What to work on:
Copy the items below word for word, starting at their first line and ending with the line that contains "Toggle the indicator".

Records supplied:
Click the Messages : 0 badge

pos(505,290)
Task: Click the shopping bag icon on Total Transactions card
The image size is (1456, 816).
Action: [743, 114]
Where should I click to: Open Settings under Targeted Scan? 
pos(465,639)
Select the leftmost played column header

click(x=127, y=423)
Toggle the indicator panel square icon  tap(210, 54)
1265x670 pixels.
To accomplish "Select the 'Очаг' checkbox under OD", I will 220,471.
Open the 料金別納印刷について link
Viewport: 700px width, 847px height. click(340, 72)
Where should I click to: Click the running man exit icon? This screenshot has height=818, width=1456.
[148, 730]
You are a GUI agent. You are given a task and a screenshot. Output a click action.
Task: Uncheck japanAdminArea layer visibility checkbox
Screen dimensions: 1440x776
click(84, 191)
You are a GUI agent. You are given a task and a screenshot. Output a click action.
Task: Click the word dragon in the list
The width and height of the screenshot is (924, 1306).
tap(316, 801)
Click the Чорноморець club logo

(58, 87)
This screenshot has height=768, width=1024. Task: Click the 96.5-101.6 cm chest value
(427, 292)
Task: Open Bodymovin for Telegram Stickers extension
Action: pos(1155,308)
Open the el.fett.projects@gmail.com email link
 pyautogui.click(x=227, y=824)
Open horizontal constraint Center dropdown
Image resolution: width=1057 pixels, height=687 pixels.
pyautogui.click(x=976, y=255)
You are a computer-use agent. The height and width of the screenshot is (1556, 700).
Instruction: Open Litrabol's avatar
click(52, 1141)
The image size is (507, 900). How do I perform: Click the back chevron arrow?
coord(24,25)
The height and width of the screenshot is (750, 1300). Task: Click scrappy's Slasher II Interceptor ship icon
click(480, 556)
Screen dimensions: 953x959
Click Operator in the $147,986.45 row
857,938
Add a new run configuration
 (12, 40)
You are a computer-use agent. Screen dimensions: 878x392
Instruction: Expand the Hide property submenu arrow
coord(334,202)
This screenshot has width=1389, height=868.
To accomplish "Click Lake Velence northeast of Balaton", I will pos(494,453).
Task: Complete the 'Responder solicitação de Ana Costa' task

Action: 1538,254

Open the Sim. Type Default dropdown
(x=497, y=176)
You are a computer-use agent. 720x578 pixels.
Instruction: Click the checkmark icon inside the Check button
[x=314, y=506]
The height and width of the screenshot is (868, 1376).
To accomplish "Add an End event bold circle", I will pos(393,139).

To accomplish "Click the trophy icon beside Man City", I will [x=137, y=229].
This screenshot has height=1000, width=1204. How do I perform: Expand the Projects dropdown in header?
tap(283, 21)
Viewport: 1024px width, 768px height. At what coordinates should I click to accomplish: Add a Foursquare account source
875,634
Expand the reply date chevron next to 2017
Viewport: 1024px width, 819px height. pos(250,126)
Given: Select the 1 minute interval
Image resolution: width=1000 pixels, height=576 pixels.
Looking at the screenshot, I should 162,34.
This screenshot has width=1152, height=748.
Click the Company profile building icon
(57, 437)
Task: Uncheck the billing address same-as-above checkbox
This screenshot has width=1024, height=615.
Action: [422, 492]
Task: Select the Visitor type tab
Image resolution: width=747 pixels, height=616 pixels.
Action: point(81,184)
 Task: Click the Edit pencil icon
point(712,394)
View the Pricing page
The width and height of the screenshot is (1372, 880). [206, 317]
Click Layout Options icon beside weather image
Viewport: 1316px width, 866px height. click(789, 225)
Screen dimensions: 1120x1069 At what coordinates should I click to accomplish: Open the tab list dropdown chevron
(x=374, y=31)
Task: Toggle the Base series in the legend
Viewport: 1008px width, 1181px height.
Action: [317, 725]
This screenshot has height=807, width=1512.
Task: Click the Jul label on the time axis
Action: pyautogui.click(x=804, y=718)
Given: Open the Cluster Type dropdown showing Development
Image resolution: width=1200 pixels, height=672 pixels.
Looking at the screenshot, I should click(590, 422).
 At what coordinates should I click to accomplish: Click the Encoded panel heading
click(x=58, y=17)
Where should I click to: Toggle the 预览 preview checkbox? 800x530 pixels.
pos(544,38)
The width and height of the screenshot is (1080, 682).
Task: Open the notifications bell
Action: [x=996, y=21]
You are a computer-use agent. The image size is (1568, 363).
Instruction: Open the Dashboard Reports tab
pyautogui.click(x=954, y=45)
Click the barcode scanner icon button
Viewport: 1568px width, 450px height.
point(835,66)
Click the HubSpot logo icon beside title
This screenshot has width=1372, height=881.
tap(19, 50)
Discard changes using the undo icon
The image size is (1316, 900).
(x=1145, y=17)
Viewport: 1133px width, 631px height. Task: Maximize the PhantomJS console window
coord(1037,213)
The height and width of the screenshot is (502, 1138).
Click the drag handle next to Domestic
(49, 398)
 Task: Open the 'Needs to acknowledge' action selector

Answer:
Click the Messages : 0 badge

pos(505,290)
Task: Click the shopping bag icon on Total Transactions card
The image size is (1456, 816).
Action: [743, 114]
Where should I click to: Open Settings under Targeted Scan? 
pos(465,639)
Select the leftmost played column header

click(x=127, y=423)
Toggle the indicator panel square icon  tap(210, 54)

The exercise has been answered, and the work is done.